Member of the Arkansas Senate
- In office January 13, 1997 – January 2009
- Preceded by: Jim Keet
- Succeeded by: David Johnson
- Constituency: 15th district (1997–2003); 32nd district (2003–2009);

Member of the Arkansas House of Representatives
- In office January 1991 – January 13, 1997
- Preceded by: Ron Fuller
- Succeeded by: Jim Magnus
- Constituency: 56th district (1991–1993); 55th district (1993–1997);

Personal details
- Born: James Buckingham Argue Jr.
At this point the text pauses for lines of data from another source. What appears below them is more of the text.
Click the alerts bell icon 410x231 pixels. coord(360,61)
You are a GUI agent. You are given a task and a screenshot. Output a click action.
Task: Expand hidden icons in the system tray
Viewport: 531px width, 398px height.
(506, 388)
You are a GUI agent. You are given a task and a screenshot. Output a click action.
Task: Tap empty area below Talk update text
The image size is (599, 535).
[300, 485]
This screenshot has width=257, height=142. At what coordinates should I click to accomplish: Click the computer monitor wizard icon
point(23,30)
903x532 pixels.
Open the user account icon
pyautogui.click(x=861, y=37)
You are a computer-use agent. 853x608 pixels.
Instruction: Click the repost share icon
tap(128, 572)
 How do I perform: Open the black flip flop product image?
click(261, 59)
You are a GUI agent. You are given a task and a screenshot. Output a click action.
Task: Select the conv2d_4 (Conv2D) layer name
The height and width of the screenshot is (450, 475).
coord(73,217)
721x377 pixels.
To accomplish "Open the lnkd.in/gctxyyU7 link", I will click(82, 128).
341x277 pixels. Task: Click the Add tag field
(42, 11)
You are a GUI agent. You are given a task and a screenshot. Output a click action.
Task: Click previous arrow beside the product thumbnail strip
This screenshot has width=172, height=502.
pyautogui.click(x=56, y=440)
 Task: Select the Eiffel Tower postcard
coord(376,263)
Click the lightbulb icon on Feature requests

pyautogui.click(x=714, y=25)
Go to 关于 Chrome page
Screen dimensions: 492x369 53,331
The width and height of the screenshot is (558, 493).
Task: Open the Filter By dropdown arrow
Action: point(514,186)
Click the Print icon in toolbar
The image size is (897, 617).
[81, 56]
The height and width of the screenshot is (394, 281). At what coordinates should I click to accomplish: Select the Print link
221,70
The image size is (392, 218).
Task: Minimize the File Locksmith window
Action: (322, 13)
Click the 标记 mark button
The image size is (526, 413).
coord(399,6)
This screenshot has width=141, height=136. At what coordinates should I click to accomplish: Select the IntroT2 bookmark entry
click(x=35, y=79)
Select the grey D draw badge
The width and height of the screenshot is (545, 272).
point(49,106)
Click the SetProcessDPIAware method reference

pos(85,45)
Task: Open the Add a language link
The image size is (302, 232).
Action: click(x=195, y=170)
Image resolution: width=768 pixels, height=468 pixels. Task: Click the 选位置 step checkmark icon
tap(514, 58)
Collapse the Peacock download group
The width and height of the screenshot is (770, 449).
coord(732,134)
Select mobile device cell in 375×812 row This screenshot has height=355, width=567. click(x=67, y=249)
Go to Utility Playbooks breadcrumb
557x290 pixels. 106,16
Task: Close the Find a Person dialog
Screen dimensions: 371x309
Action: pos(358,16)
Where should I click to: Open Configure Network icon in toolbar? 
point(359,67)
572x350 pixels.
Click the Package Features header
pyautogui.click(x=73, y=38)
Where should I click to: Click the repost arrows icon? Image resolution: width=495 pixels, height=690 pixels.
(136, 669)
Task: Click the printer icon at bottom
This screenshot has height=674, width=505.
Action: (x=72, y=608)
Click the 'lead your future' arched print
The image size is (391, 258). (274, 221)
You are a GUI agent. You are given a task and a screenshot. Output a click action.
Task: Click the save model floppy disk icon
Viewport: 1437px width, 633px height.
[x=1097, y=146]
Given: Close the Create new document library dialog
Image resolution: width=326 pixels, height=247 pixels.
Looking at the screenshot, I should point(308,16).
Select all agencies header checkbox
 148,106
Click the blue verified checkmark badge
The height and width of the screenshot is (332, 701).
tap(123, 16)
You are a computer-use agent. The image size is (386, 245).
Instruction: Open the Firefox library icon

August 19, 1951 Carthage, Texas, U.S.
- Died: May 3, 2018 (aged 66) Little Rock, Arkansas, U.S.
- Party: Democratic
- Spouse: Elise Carey
- Education: Hendrix College (BA)
- Occupation: Administration

= Jim Argue =

American politician (1951–2018)

James Buckingham Argue Jr. (August 19, 1951 – May 3, 2018) was the President Pro Tempore of the Arkansas State Senate, United States. He was a Democratic member of the Arkansas Senate, representing the 32nd District from 1996 to 2008. Previously he was a member of the Arkansas House of Representatives from 1991 through 1996

Argue attended Little Rock Public Schools, graduated from Little Rock Hall High School, and earned a bachelor's degree in history and political science from Hendrix College in 1973.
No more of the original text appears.